Your objective:
Omit every picture, then give all the entries again exactly.

Data excerpts:
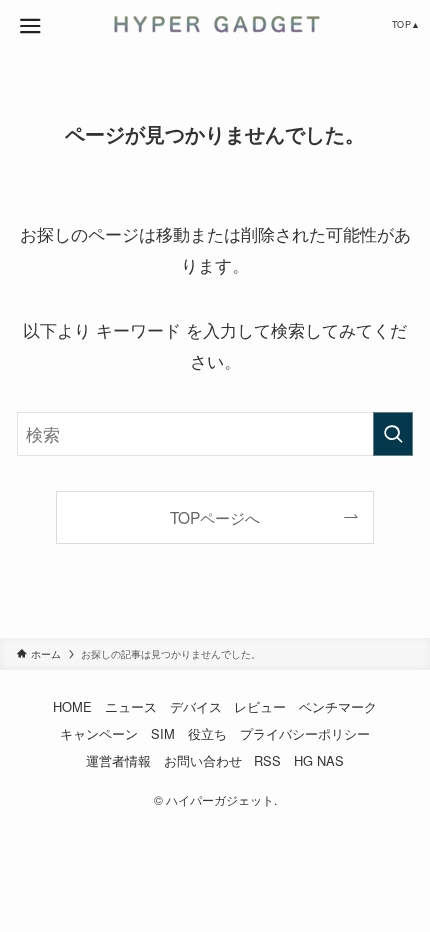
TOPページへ (215, 517)
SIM (163, 733)
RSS (267, 760)
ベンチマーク (338, 706)
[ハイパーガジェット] (214, 24)
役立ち (207, 733)
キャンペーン (99, 733)
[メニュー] (30, 26)
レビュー (260, 706)
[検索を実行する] (393, 434)
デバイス (196, 706)
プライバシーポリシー (305, 733)
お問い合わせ (203, 760)
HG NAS (319, 760)
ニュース (131, 706)
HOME (72, 706)
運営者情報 (118, 760)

Your response:
TOPページへ (215, 517)
SIM (163, 733)
RSS (267, 760)
ベンチマーク (338, 706)
[ハイパーガジェット] (214, 24)
役立ち (207, 733)
キャンペーン (99, 733)
[メニュー] (30, 26)
レビュー (260, 706)
[検索を実行する] (393, 434)
デバイス (196, 706)
プライバシーポリシー (305, 733)
お問い合わせ (203, 760)
HG NAS (319, 760)
ニュース (131, 706)
HOME (72, 706)
運営者情報 (118, 760)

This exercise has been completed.